◆ Exercise requirements
1. Answer these questions about the excerpt on American policing, one per line:
(a) What name were police batons given?
(b) Which law does the excerpt say overwhelmingly targeted African-American populations?
(c) Besides "the bully boys of capitalism," what else did police become?
2. Continue the excerpt on American policing, starting after its final sentence.

◆ Excerpt provided
---

Additionally there was the racial component. Cops in far too many places were there to uphold white privilege. And subjugate black people. Police batons were called ‘night-sticks’ even though they were most often used in broad daylight, and had worse names. The war on drugs, itself a tactic of racial oppression, made things even worse. So did increasingly draconian laws, such as ‘three-strikes’ which overwhelmingly targeted African-American populations.
It wasn’t enough to attack minorities, though; police were useful for attacking other vulnerable parts of the population, those seen as unprofitable by capitalist leaders. So more and more, police were sent to deal with homelessness, mental illness, poverty, and any other social problem that presented itself. They weren’t just the bully boys of capitalism; they became its janitors, as well.
Black Lives Matter and the rest of the movement hope to address that, and that can only be an improvement.
But there are two other elements of American society that also scream for reform, and without them, the chances of success are much slimmer.

---

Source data
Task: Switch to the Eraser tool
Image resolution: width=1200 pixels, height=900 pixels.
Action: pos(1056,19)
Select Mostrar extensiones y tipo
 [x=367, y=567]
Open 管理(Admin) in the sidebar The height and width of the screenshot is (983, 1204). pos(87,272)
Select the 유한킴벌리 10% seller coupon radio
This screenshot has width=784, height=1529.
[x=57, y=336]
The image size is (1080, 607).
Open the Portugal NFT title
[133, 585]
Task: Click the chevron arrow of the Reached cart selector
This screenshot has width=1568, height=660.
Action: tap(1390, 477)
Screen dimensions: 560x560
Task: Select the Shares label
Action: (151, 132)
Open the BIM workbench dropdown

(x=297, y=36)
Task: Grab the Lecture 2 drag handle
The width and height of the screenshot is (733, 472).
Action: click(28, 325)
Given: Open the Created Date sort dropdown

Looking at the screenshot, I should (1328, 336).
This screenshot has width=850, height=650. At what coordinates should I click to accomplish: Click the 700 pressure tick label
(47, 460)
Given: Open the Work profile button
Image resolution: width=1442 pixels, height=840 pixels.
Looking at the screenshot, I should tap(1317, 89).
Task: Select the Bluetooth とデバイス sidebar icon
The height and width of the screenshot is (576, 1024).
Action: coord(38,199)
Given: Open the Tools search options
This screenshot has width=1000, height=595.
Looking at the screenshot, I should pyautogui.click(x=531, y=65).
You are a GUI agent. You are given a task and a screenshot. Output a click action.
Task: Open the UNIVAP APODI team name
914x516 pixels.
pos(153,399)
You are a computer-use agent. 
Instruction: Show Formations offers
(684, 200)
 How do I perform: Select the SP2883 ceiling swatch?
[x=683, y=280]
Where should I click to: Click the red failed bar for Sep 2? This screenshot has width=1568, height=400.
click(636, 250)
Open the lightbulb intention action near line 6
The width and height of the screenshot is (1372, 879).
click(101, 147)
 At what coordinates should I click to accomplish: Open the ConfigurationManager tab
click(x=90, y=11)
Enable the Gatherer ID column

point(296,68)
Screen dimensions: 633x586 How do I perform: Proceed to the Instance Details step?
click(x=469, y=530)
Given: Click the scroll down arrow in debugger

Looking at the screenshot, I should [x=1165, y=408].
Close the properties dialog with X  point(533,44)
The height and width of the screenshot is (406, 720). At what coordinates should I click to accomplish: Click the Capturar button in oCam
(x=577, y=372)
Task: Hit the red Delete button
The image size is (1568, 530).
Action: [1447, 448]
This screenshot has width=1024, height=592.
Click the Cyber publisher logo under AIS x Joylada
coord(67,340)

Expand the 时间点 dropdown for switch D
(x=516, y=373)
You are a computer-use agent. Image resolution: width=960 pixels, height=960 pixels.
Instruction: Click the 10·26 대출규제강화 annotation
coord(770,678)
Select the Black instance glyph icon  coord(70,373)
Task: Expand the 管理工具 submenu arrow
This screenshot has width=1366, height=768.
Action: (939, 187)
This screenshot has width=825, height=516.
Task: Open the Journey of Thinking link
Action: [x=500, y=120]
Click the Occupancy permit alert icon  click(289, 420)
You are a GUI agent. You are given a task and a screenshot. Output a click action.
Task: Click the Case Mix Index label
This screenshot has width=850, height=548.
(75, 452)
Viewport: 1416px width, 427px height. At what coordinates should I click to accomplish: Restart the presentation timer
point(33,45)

---

◆ Results of the tasks
1.
(a) They were called "night-sticks."
(b) The "three-strikes" law.
(c) Capitalism's janitors.

2.
First, there is the problem of capitalist domination of society. No fascist society is free, and a fascist society is one in which the people serve the economy, rather than the other way around. Capitalism requires a large pool of economic outcasts in order to threaten the workers and consumers. Its morality is not the morality of human beings, and bullying and subjugation are essential to maintaining control. Putting jails and the justice system on a “make it pay” basis ensured a vicious abattoir of oppression and viciousness in lieu of justice.
The GOP, now a Nazi Cult, insists that Americans must be prepared to die in the hundreds of thousands in order to protect billionaires from becoming millionaires, as witness Trump’s determination to pretend the coronavirus has gone, and America can resume business as normal. His Nuremberg rally, the Repulsa in Tulsa, planned now for the day after Juneteenth, will require that attendees not wear masks or practice safe distancing, but also sign a waiver relieving the Trump campaign of liability if they become sick from this plague that [cough] doesn’t exist.
Not to put too fine a point on it, but America must reduce the role of the upholstered parasites who use racism and unfairness as means of control.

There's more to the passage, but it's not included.